Netflix's stock price took off after Goldman Sachs issued the most bullish price target on Wall Street.
One of the biggest banks on Wall Street just made a wild prediction about Netflix.
Goldman Sachs raised its 12-month price target for the streaming company by 17.5% to $235, the highest rating among analysts tracked by Bloomberg. Netflix is trading 1.74% higher after Goldman released the new target.
Netflix is scheduled to report earnings on Monday, and Goldman says the rest of Wall Street is underestimating the company's potential.
"We believe consensus subscriber estimates for Netflix ahead of Monday’s earnings remain too low," Goldman wrote in a note to clients. "While we are considerably above consensus (13.9 million net subscriber adds in the second half of 2017 vs. FactSet consensus of 10.8 million) and don’t expect management to guide to our forecast, we do believe management is likely to exceed those forecasts."
Netflix announced a price increase for its subscribers earlier this month. The price hikes won't affect many users until November, but they did send a number of analysts on Wall Street to raise their price targets and re-evaluate the company ahead of its earnings.
The average price target for the 45 analysts tracked by Bloomberg is currently $200.85, which is about 1% higher than Netflix's current price of $198.96, but many of the more recent estimates are more bullish. About 74% of analysts who issued new research since Netflix raised its prices are bullish, according to data from Bloomberg.
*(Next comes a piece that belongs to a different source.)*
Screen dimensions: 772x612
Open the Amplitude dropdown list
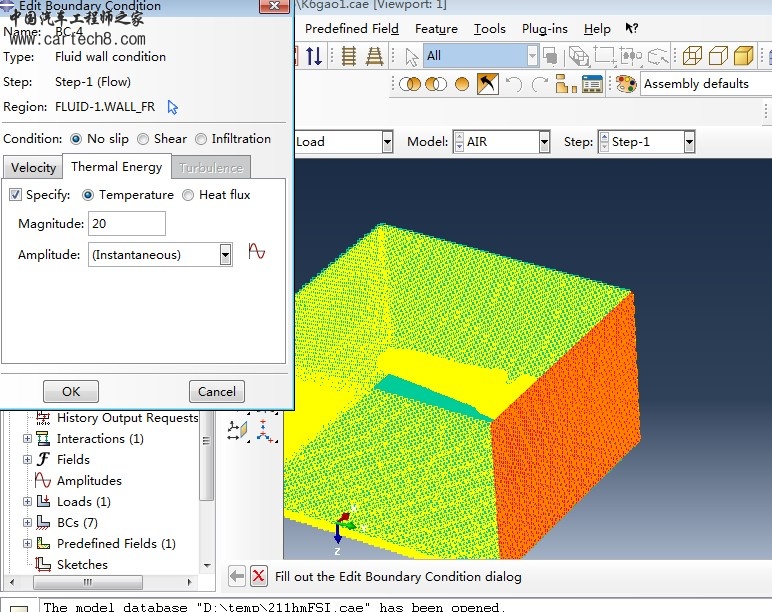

Goldman said it set the ambitious $235 price target because it sees other firms generally underestimating Netflix. If Netflix reports its earnings and beats many of Wall Street's estimates, analysts will revise their price targets higher which will drive Netflix's stock higher as well, according to Goldman.
"While high expectations, particularly in light of the price increase, could lead to volatility post results, we believe upward revisions to consensus estimates will ultimately drive further outperformance and remain Buy rated," Goldman said.
Many analysts point to the company's rising prices as a way for Netflix to increase its spending on new content. Good content is often seen as a driver of new subscriptions.
Netflix is facing a wave of new competition, however. Competitors have been trying to find a way to grab their own piece of Netflix's success. Companies like Apple, CBS, Amazon, Hulu, Disney and others are producing original content to place exclusively behind their own paywalls.
Goldman increased its price target by 17.5% on Friday. Netflix is up 56% this year.